Clearly, we're overwhelmingly positive about our military's capability compared to others around the world. The same is generally true of most aspects of our lives except the big two negatives in this study. More Americans feel our current state of healthcare is worse than most countries and that's especially true of our public education system as well. And it's well founded. We're all keenly aware of the ever-rising cost of healthcare that was only exacerbated by the "Affordable Care Act". Our current path isn't sustainable. The same is true of our public education system. It's telling that only 19% of Americans view our public education as superior to the average other country. Unfortunately, that's well founded as well. The United States has been declining in public education outcomes for 38 consecutive years falling from 2nd to 17th in the world in the process.
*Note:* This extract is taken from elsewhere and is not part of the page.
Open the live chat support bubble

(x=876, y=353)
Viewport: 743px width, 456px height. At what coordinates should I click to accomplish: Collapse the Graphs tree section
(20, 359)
But what are we doing differently?  

We still allow public sector teachers unions to organize against the tax payers they work for with agendas that often aren't related to education of our children specifically. We've increased the funding of public education every year and yet all we hear is that even more money is needed. If you were to spend more money every year for 38 years and every year the results worse when would you do something different? Our public education system is the definition of insanity in motion.  

The keys to improvement in both of these areas aren't easy but they're also not complicated. Healthcare and Public Education suffer from the same issue. The lack of price and service transparency. In the case of healthcare, it's the result of the insurance first model that robs us of the ability to become informed and responsible consumers of healthcare. Simply breaking the back of the insurance first model and using health insurance as other forms of consumer insurance would do the trick. In the case of public education, it's the government monopoly for those who can't afford to pay for private education if their public schools aren't up to speed. Simply providing consumer choice, introducing competition via vouchers would do the trick.  

But instead we'll do what? Continue to complain? Do more of the same? I'm curious about when we'll get serious about meaningful reforms.